## REQUIREMENT
Count the lines in the records below that contain the string "width", and give only the number.

── DATA SECTION ──

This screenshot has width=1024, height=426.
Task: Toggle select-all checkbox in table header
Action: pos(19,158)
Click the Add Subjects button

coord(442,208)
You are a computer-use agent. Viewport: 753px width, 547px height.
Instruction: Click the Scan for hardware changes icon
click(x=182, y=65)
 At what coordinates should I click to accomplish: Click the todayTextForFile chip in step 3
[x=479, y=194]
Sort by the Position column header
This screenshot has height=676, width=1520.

───
── DATA SECTION ──

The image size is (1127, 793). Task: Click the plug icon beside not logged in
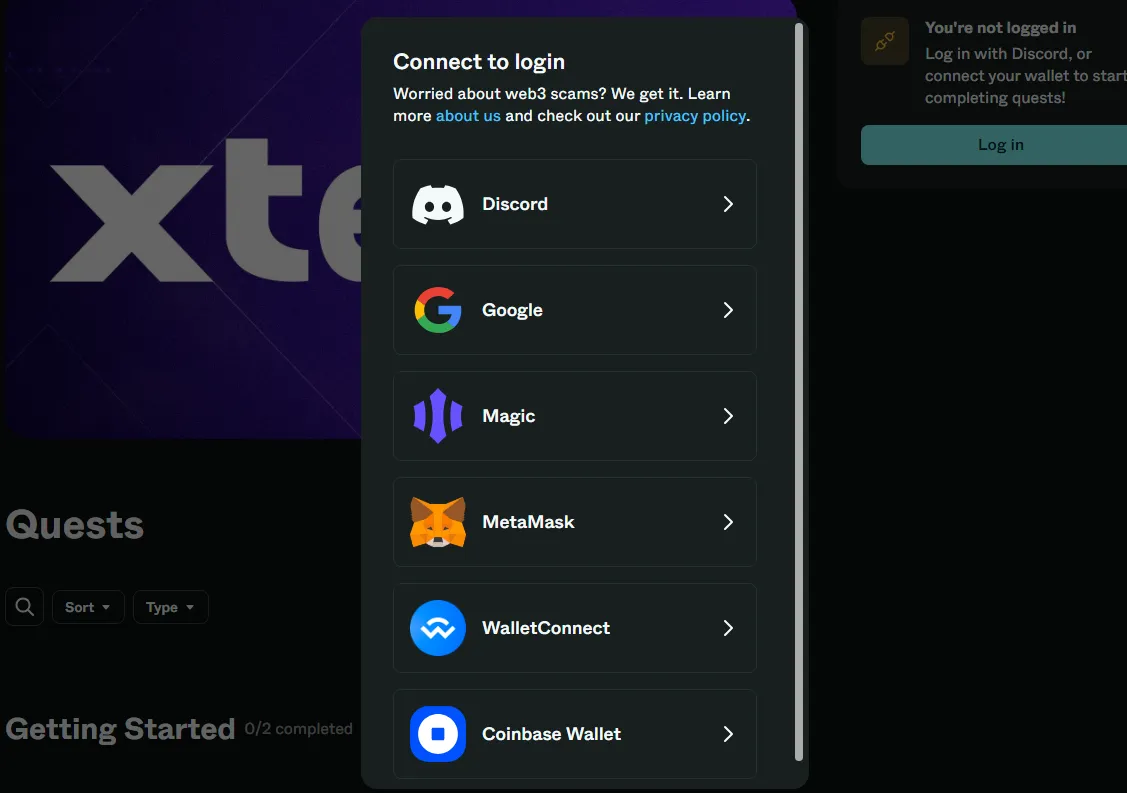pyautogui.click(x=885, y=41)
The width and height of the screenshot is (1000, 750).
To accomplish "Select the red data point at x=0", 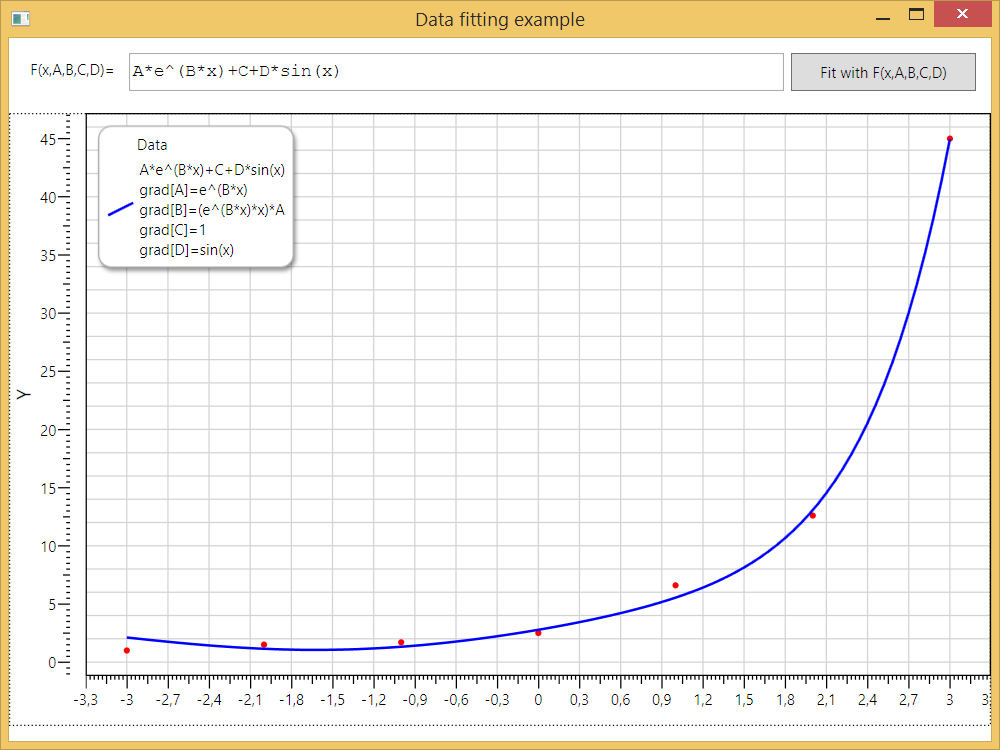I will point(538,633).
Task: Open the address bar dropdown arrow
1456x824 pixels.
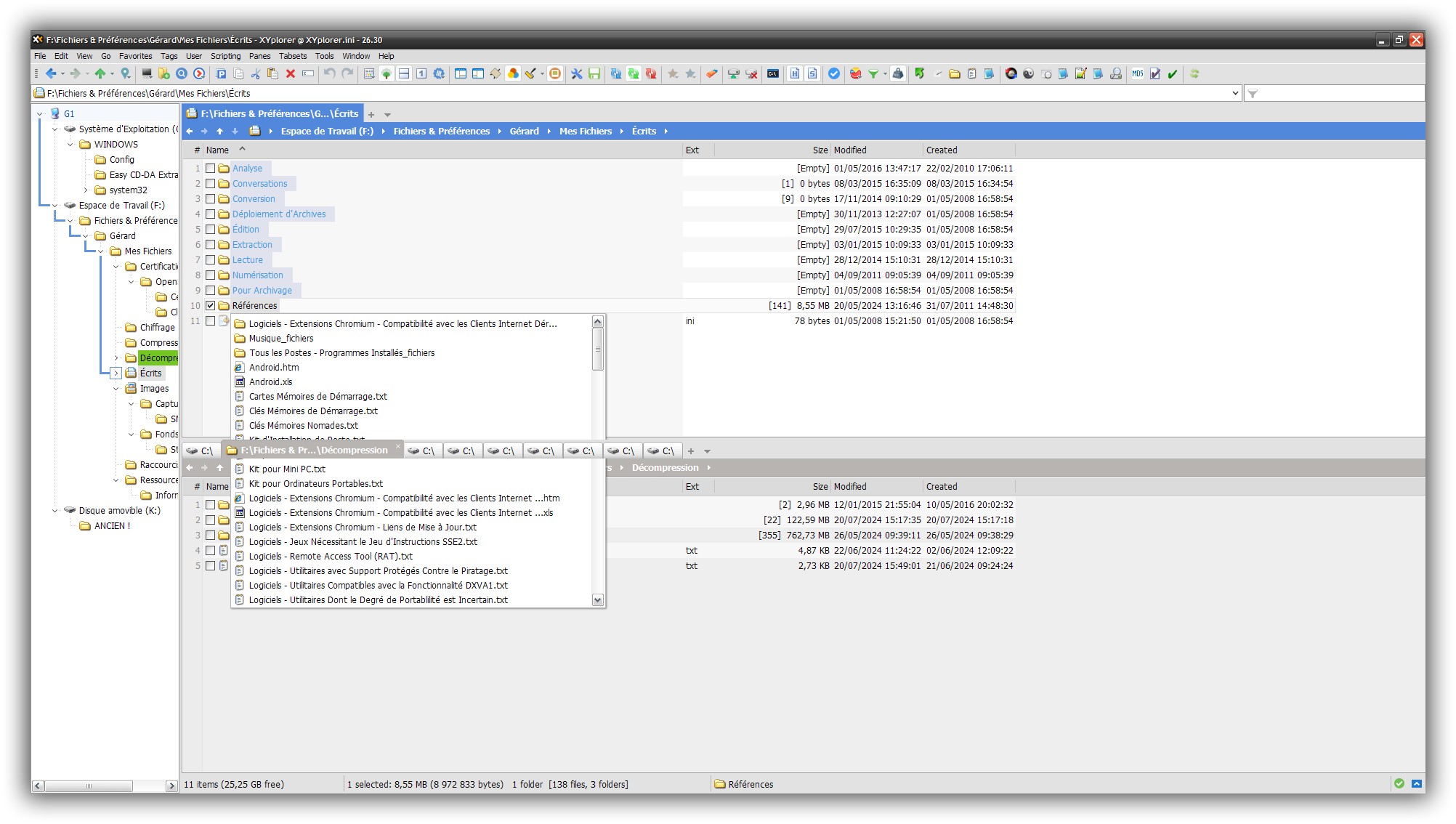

───

## RESULT OF THE EXERCISE
4